**TASK INPUT**
━━━━━━━━━━━━━━━━━━━━
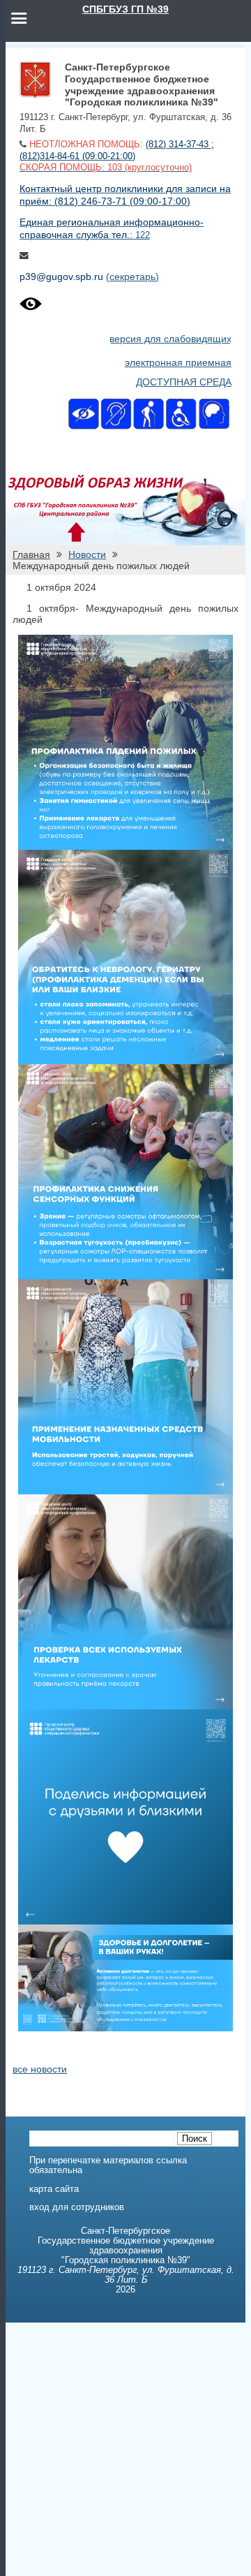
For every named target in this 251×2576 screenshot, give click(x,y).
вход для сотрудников (76, 2207)
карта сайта (54, 2189)
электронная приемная (178, 362)
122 (142, 235)
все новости (40, 2069)
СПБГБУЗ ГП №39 (125, 9)
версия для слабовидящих (170, 338)
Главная (31, 554)
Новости (87, 554)
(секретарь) (132, 276)
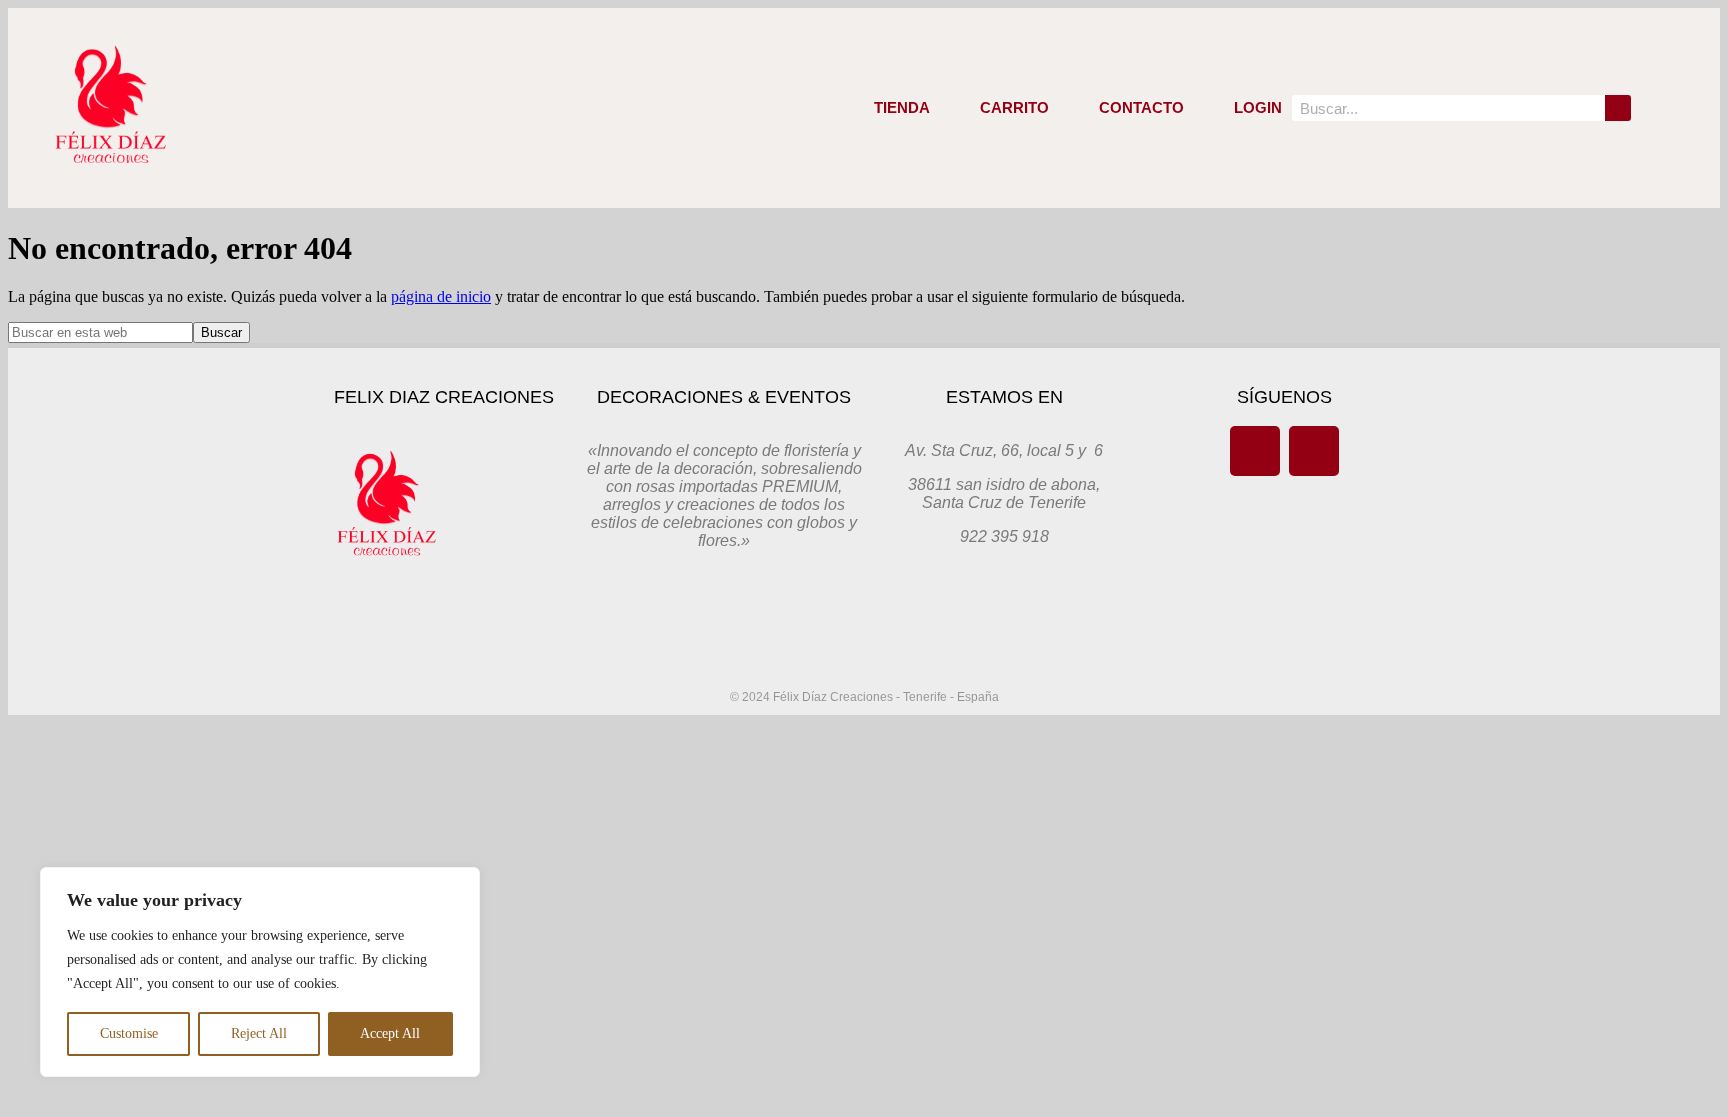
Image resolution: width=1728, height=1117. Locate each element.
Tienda (902, 107)
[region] (260, 972)
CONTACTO (1141, 107)
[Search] (1618, 108)
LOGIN (1258, 107)
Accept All (390, 1033)
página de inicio (441, 296)
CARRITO (1014, 107)
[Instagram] (1314, 451)
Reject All (259, 1033)
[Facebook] (1255, 451)
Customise (129, 1033)
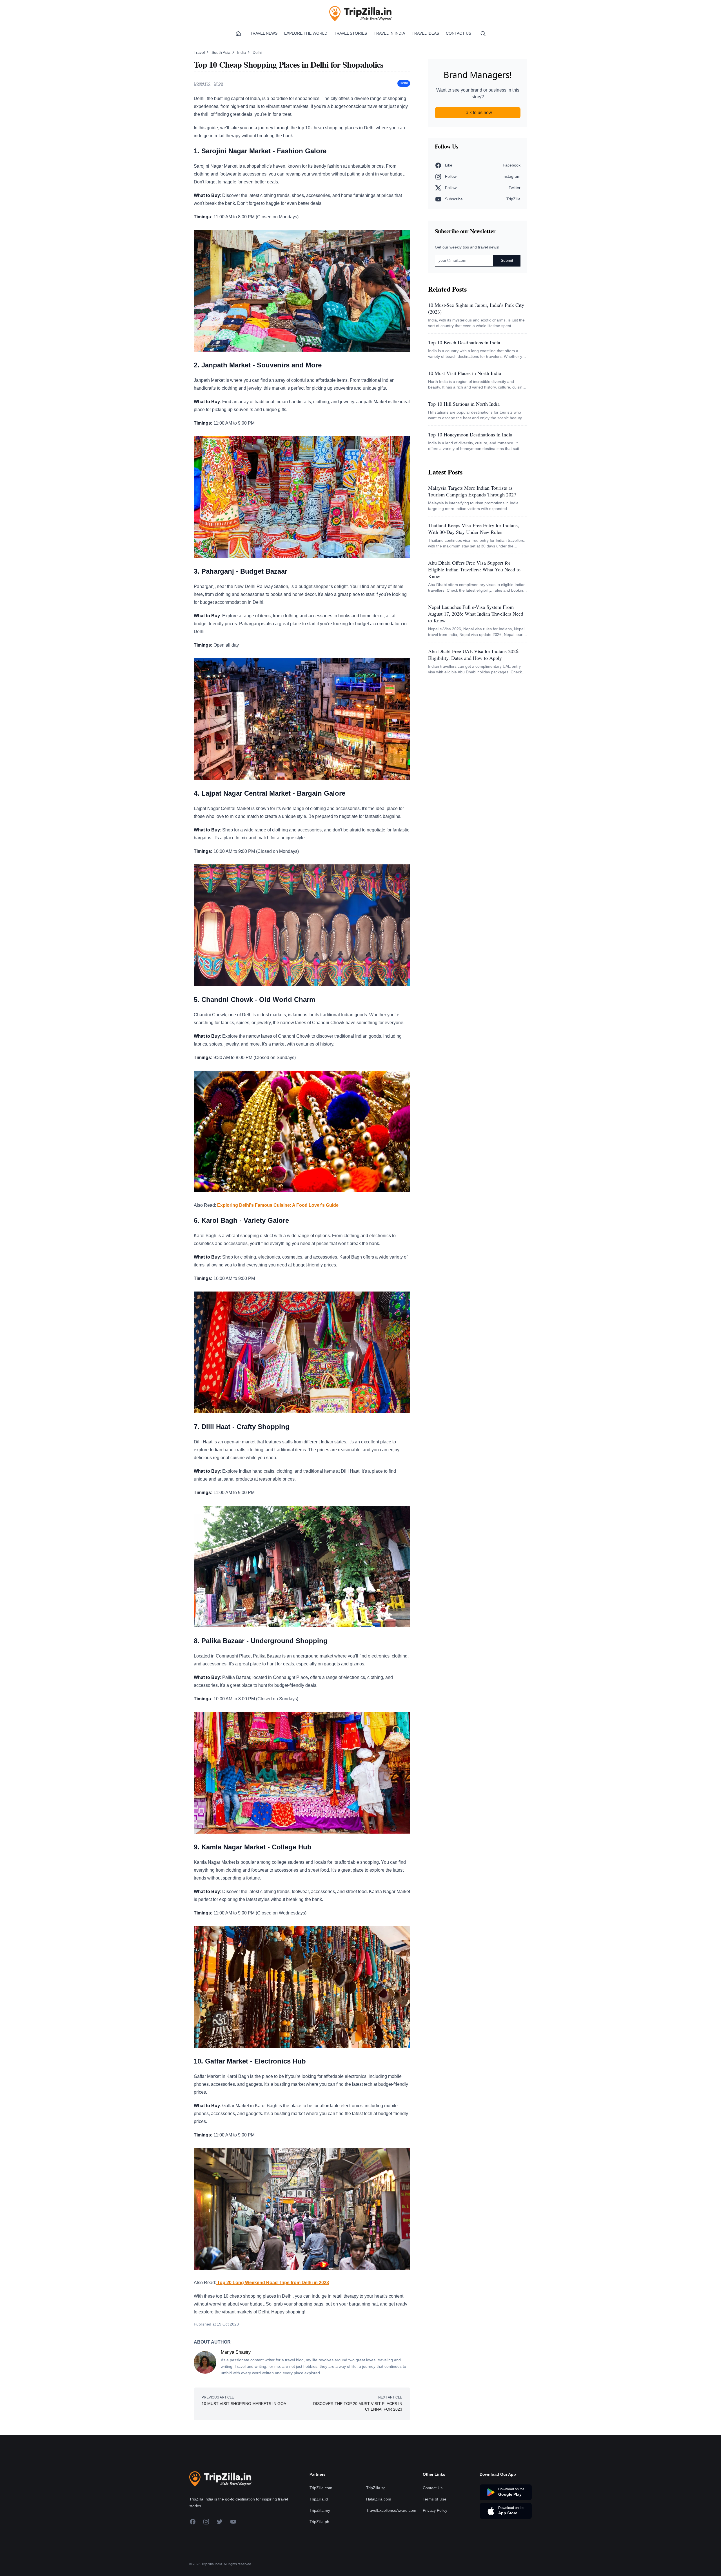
━━━━━━━━━━━━━━━━━━━━
Retype the data word for word and keep the pictures out of it.

**RESPONSE AREA**
For every named target in this 251×2576 screenshot, give click(x,y).
вход для сотрудников (76, 2207)
карта сайта (54, 2189)
электронная приемная (178, 362)
122 (142, 235)
все новости (40, 2069)
СПБГБУЗ ГП №39 (125, 9)
версия для слабовидящих (170, 338)
Главная (31, 554)
Новости (87, 554)
(секретарь) (132, 276)
Image resolution: width=1728, height=1117. Locate each element.
Tienda (902, 107)
[region] (260, 972)
CONTACTO (1141, 107)
[Search] (1618, 108)
LOGIN (1258, 107)
Accept All (390, 1033)
página de inicio (441, 296)
CARRITO (1014, 107)
[Instagram] (1314, 451)
Reject All (259, 1033)
[Facebook] (1255, 451)
Customise (129, 1033)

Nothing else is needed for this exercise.